Brendan Wilhelm 18-224/624 Spring 2023 Final Tapeout Project
This project implements the Intel 8008 instruction set and microarchitecture as specified in the User Manual. It uses an accumulator register for any operations carried out, and possesses a register file, program stack, and no on-chip memory. Each cycle the instruction or data is passed into the chip, where it may then take up to 15 states to execute.
The 8008 uses an FSM which moves through up to 3 memory read/write cycles per instruction. Each memory cycle consists of up to 5 stages. T1/T1I and T2 output the lower 8 bits, and upper 6 bits of the memory address and two bits of the data access type, respectively. WAIT occurs until the READY signal propogates (takes 2 cycles), and then the 8 Data_in bits are written into the instruction register (CYCLE1), or read into the register file or stack. If it's a HALT instruction, it will move to the STOPPED state. Other instructions may move to the T4 and T5 states for data movement and ALU ops, and they may behave differently on different cycles. There is a python simulator which can be used to input custom instruction streams. The 8008 has 7 data registers, with the 0th being the accumulator, and 5th and 6th used for Low and High bits of data memory accesses. The stack has 8 registers with 14-bit width which can be pushed or popped with CAL and RET. Look over the attached manual (docs/8008UM.pdf) for more instructions, and the test bench for how to input them. Here is the diagram describing the internal state and transitions based off of the current instruction. A simplified diagram can be found at docs/State_diagram.png.
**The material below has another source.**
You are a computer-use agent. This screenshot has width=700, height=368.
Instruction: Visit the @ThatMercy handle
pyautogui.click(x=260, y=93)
(This is the original 8008 pin config, but similar to what the 8008-like uses)
inputs:
- Data_in:
8 bits (Pins 7:0) of data with 0 being the smallest bit
- INTR:
Interrupt (Pin 8) used to exit STOPPED state
- READY:
Data ready (Pin 9) used to exit the WAIT state and input the byte to the internal bus
- Pins 10 and 11 unused
outputs:
- Data_out:
8 bits (Pins 7:0) of data with 0 being the smallest bit
- State:
Outputs encoding of the processor FSM state (Pins 10:8) (T1 = 3'b010, T1I = 3'b110, T2 = 3'b100, WAIT = 3'b000, T3 = 3'b001, STOPPED = 3'b011, T4 = 3'b111, T5 = 3'b101)
- Sync:
Indicates if there is data on the Data_out pins (Pin 11)
The only necessary peripheral is something to simulate memory for the processor. I plan to use a raspberry pi since the test bench is written in python and should be easily modified for actual use.
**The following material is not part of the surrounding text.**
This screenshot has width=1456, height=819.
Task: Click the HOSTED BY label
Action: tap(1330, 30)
To test the design, I recommend looking at the tests directory. For a quick summary, I recommend pushing rst high while cycling the clock a couple times. Then it will output address 14'd0, and expect an instruction to be fed into the D_in pins along with the READY signal high. You can pull READY low after just one cycle, but leave the instruction on the input pins until the processor enters state T3. Monitor the state output pins, because every time you see T1/T1I and T2, this is the next memory address to be written to or read from depending on the upper two bits in T2. I recommend looking at the example programs or User Manual for what instructions to input on a sample case.
A successful test bench output will look something like this.
The clock speed is arbitrary, as long as there is time for instructions to propogate in every state. To test the project, you can look at the example tests in the tests/i8008_tb.py file. Or, you can run the existing tests by running "make" in the tests directory. Every cycle is simulated by the python simulator as the design executes, so you can update the python simulation, and then call the check_state function to ensure it is in line with the python simulation. I'm still working on a test bench for the final chip, but it will involve running a script very similar to the i8008_tb.py file since this handles memory management, and processor state casing already.
If you want to make changes to the system verilog, then you can update the verilog implementation by running the build.sh script.
To aid with debugging, you can enable state printing for both the python and verilog implementations by setting verbose = True in the failing testcase.
I don't believe that the interrupt feature behaves quite right. Unfortunately I didn't have time to fix the interrupt functionality. Currently its only use is to exit from a halt instruction, which puts the processor in the STOPPED state indefinitely.
Due to concerns over signals stabilizing, the READY and INTR signals take two cycles to propagate into the processor. This should give enough time for these signals and the D_in value to stabilize before being read.
The 8008 FSM can be confusing when you first look at it. I recommend looking through the internal state transition diagram, and reading through the part of the User Manual which details specific execution of all the instruction types by cycle and state. Another good tool is the python model I created to test bench the verilog, and as far as I can tell it executes exactly the same as the verilog, but only updates the state after each instruction instead of going through the whole FSM logic in multiple cycles.
For the tapeout and synthesis I used sv2v to convert the system verilog to verilog since yosys had trouble with some of the system verilog I was using. Because of that I've included both the system verilog and verilog files in case there were any differences which I didn't catch. This also made debugging a pain since I couldn't use any of the defines that I had built up during the creation of the processor.
Again due to time constraints I was not able to test every possible instruction, but I've verified enough of them that you should be able to write some programs like in the testbench.